The spark plug CANNOT tell you if your engine is rich or lean. A spark plug cannot tell you if your engine is developing max power. The only thing that a spark plug can tell you is the temperature that the spark plug is operating at.
A spark plug cannot tell you the air fuel ratio, neither can an O2 sensor tell you A/F ratio of what JUST HAPPENED IN THE COMBUSTION CHAMBER IN A TWO STROKE ENGINE. There is a very popular dyno manufacture that is trying to train new dyno operators on how to use an 02 sensors for tuning two strokes. A two stroke will fool an 02 sensor because of the short circuiting and the over scavenged mixture that passes through a two stroke engine and escapes the combustion process.
I can raise the coolant temperature (spark plug base temperature) and guys who read plugs for mixture will say it is leaner. I can lower the coolant temp and spark plug reading guys will say it is rich. I can run the same plug and jetting an make 2 seconds dyno runs and guys will say it is rich. I can run the same plug and jetting and make a 15 to 20 second dyno run and guys will say it is lean. I can run one heat range colder than what the engine needs for the load the engine is experiencing and guys will say it is rich. Again the spark plug can only show you the temperature that it HAS reached and how much time the spark plug has on it since it was installed.
The spark plug pictured above has had two of the key areas removed that will give a vague indication of the combustion temperatures the spark plug has been exposed to. The tip of the above spark plug pictured above is not operating at a high enough temperature to keep the deposits burned off. It could be the result of too cold of a heat range for the length of time the throttle is held wide open. The dark plug tip could be the result of head temperatures that are too cold for the heat range of the plug. It could be the result of running around a few minutes at partial throttle since the engine has had a few wide open passes through the gears. It could be rich but you will know that it is rich enough to darken the tip because it will be misfiring. If the tip is dark on only one side, the dark side of the spark plug will face the carb carburetor side of the engine when installed.

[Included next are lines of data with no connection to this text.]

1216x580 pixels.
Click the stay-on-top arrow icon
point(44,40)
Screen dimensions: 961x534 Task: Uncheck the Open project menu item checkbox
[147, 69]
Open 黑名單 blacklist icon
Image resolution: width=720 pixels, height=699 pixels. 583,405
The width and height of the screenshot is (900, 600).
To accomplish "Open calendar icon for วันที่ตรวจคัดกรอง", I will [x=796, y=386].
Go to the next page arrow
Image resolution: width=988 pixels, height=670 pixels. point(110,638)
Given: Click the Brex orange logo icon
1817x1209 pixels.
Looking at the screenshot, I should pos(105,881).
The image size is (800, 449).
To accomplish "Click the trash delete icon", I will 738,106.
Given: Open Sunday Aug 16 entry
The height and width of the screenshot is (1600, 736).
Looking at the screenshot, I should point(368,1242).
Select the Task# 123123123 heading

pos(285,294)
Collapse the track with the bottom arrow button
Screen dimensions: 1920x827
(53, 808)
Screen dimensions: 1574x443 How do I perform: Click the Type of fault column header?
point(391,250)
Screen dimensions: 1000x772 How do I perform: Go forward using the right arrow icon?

Peak combustion temperatures are in the 3000 to 5000 deg range in a two stroke engine. A spark plug will usually cause pre ignition when any part of it reaches temperatures around 1400 deg F or higher.
A spark plug can help reveal if mild detonation has been occurring. Microscopic pepper like specks will accumulate on the porcelain cone that surrounds the center electrode. A magnifying glass must be used to see these small specks. Severe detonation is easy to spot because the spark plug may have the ground strap burned off or the porcelain cone will be covered with molten aluminum or you engine just quit because it has a hole in the center of the piston or the piston seized.
It is unfortunate that there are a lot of guys that are trying to read spark plug readings to tune their engines for max performance based upon the misinformation than has become rampant based upon spark plug dissection or mutilation.
Tuning an engine is not rocket science. Tune it so that it runs right and monitor the spark plug for indication of detonation. If you make a jetting change and cannot feel a difference or see a difference on the dyno or a drag race, you are at max power as long as the engine is not experiencing ANY detonation. Most engine will have about a one to three jet spread where the engine makes the same peak power. Poorly developed engines will have a much narrower range of jets where max power occurs and where the engine burns up or the power suffers because it is rich.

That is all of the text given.